Le prix Nobel d'économie 2019 a récompensé trois économistes, parmi lesquels la Française Esther Duflo. Avec son mari, l'économiste indien Abhijit Banerjee et l'Américain Michael Kremer, la professeure au Massachusetts Institute of Technology (MIT), le comité de ce prix Nobel a souhaité distingué leurs travaux sur "la réduction de la pauvreté".

Cette professeur au MIT était entrée dans l'économie appliquée sur les conseils de Thomas Piketty. Sous la direction de Abhijit Banerjee, elle soutient sa thèse - Three Essays in Empirical Development Economics (Trois essais sur l'économie empirique du développement), consacrée à l'évaluation économique des projets de développement. Par ailleurs, Esther Duflo détient la première chaire internationale « Savoirs contre la pauvreté » au Collège de France.

Esther Duflo a écrit quatre ouvrages publiés en France: Expérience, science et lutte contre la pauvreté (Fayard, 2009), deux volumes de Lutter contre la pauvreté (Seuil, 2010) et Repenser la pauvreté, coécrit avec son époux (Seuil), 2012).

Des économistes comparés à des plombiers

Outre ce Nobel, elle a reçu de nombreux prix au cours de sa carrière parmi lesquels la médaille John Bates Clark, la médaille de l'innovation du CNRS et le prix Princesse des Asturies, catégories sciences sociales.

Avec Michael Kremer, Abhijit Banerjee, Jeff Carpenter, mais aussi John List et Sendhil Mullainathan, elle a appliqué les essais randomisés, classiques en biologie, à l'économie en étudiant le développement  à partir d'une question limitée et précise, comparant un groupe témoin à un groupe d'expérience tous deux tirés au hasard.

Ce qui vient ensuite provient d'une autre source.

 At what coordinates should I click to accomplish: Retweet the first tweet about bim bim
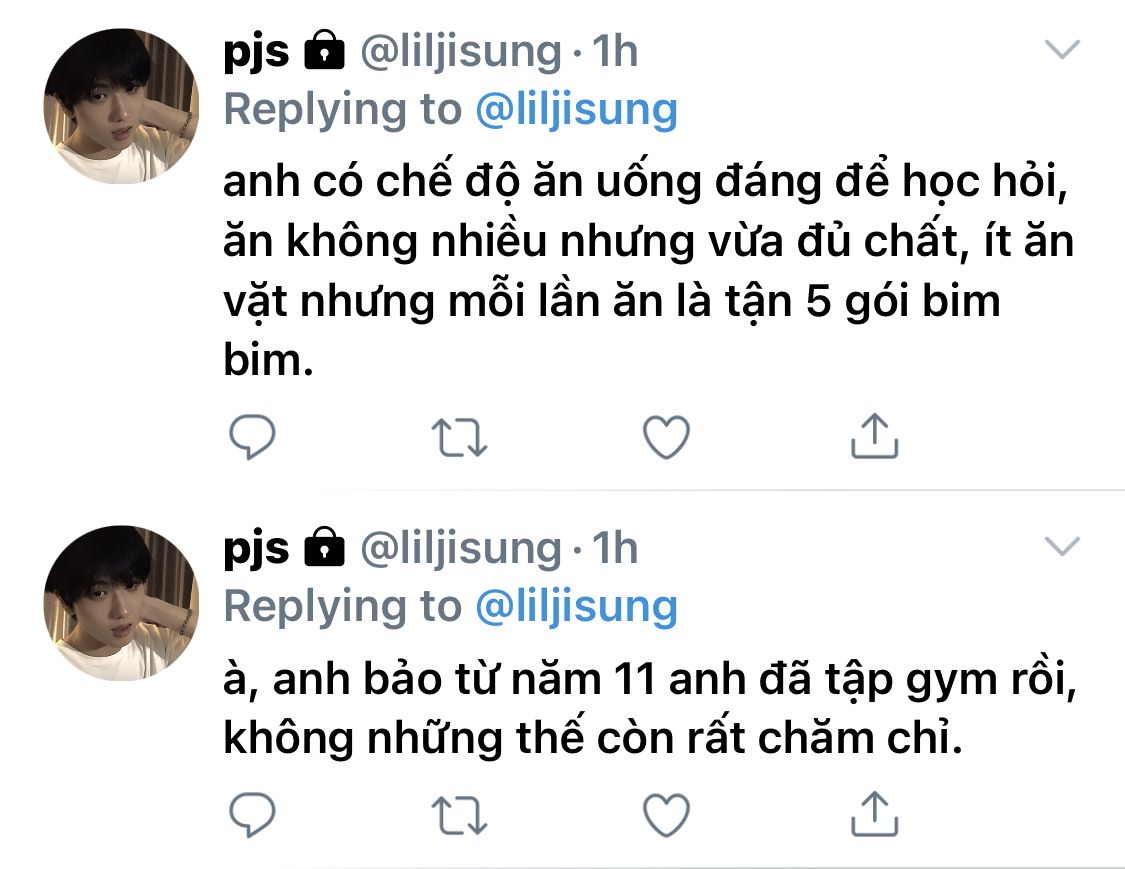459,438
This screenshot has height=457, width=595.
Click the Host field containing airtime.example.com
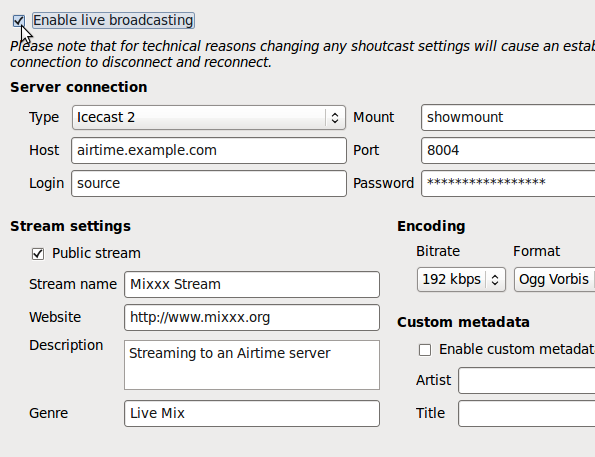(x=209, y=151)
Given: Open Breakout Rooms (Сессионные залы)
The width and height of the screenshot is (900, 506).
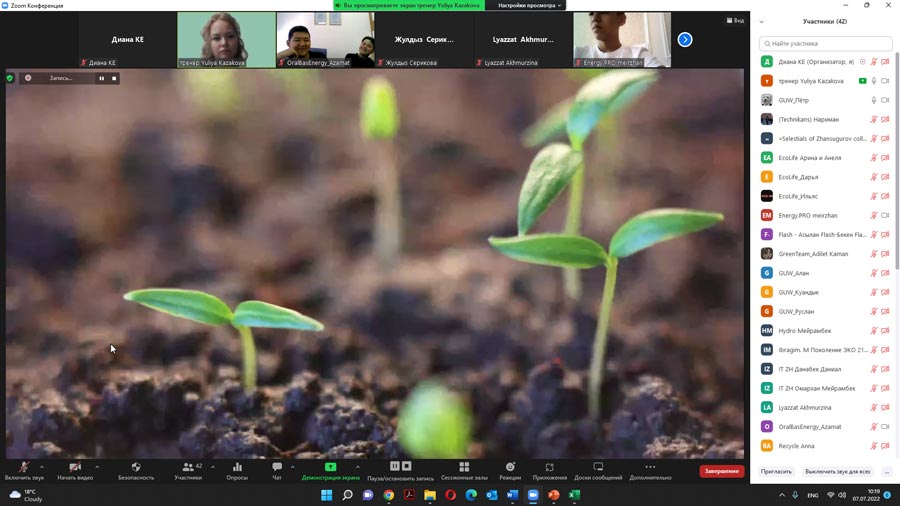Looking at the screenshot, I should click(x=464, y=468).

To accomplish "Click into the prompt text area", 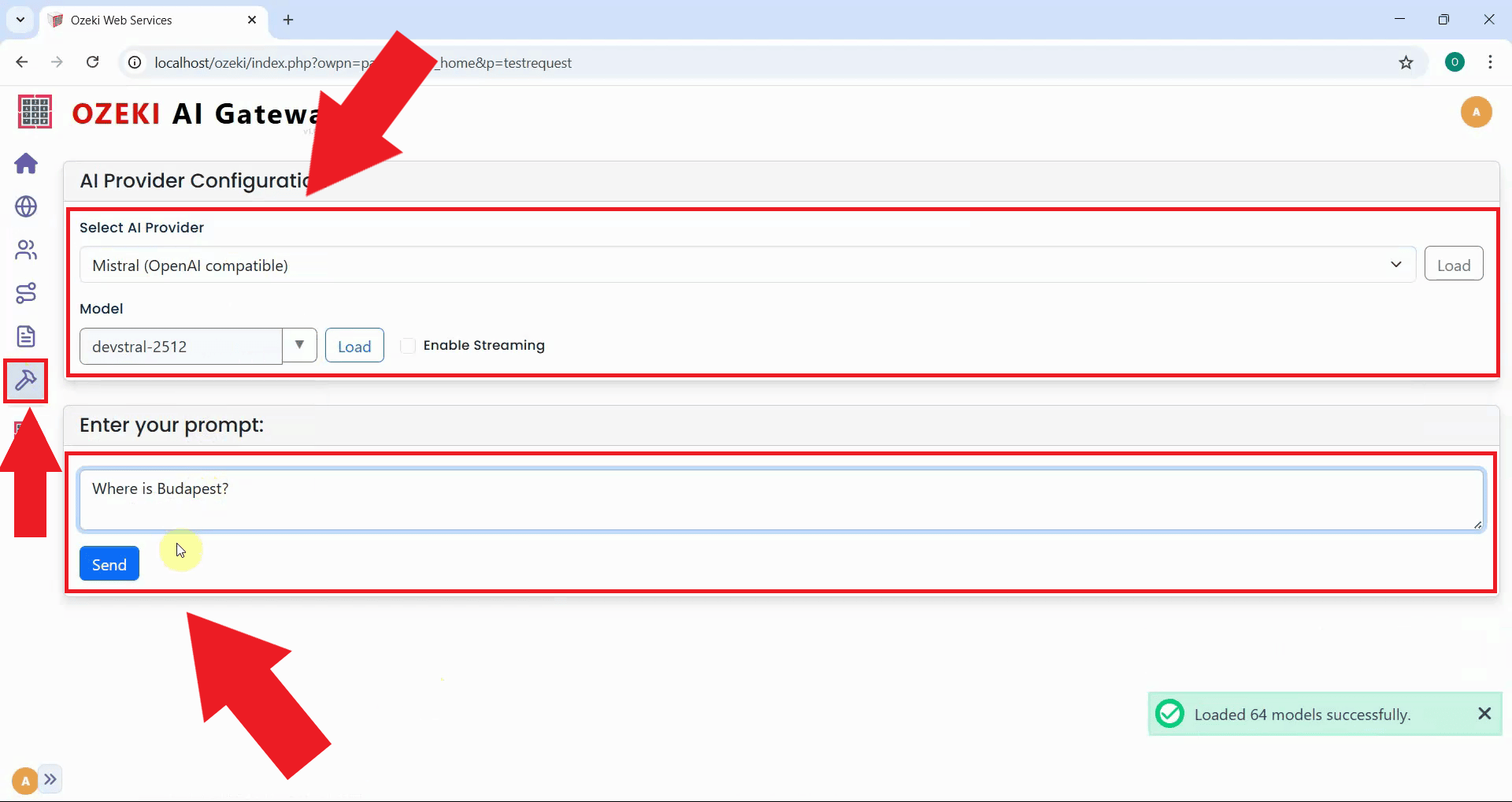I will [x=780, y=499].
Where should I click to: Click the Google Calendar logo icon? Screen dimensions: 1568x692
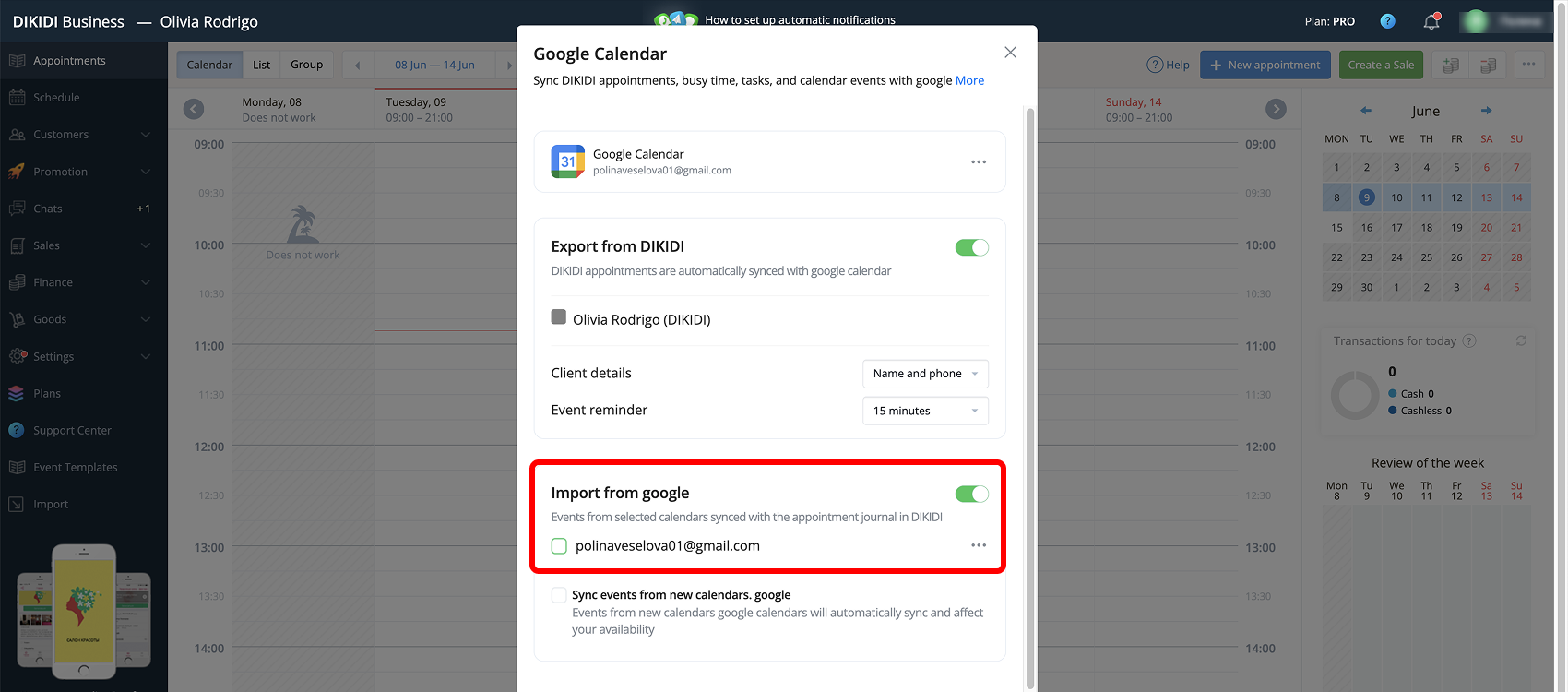point(567,161)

Il y a deux ans, elle rappelait dans une tribune parue dans Le Monde, que, depuis deux ou trois décennies, les économistes étaient amenés à jouer un rôle dans la politique économique: "Ces économistes doivent se comporter moins comme des physiciens et plus com­me des gens compétents : des dentistes comme le proposait Keynes, ou même ­plutôt des plombiers, qui utilisent leurs ­connaissances pour proposer la meilleure solution possible sur le terrain, mais qui font bien attention à ses effets et se tiennent prêts à faire les ajustements nécessaires." "Si les économistes veulent pouvoir faire des recommandations de politiques publiques, il est de leur devoir de se préoccuper de ces détails, même si leurs théories ne leur donnent pas de direction très précise" ajoutait-elle.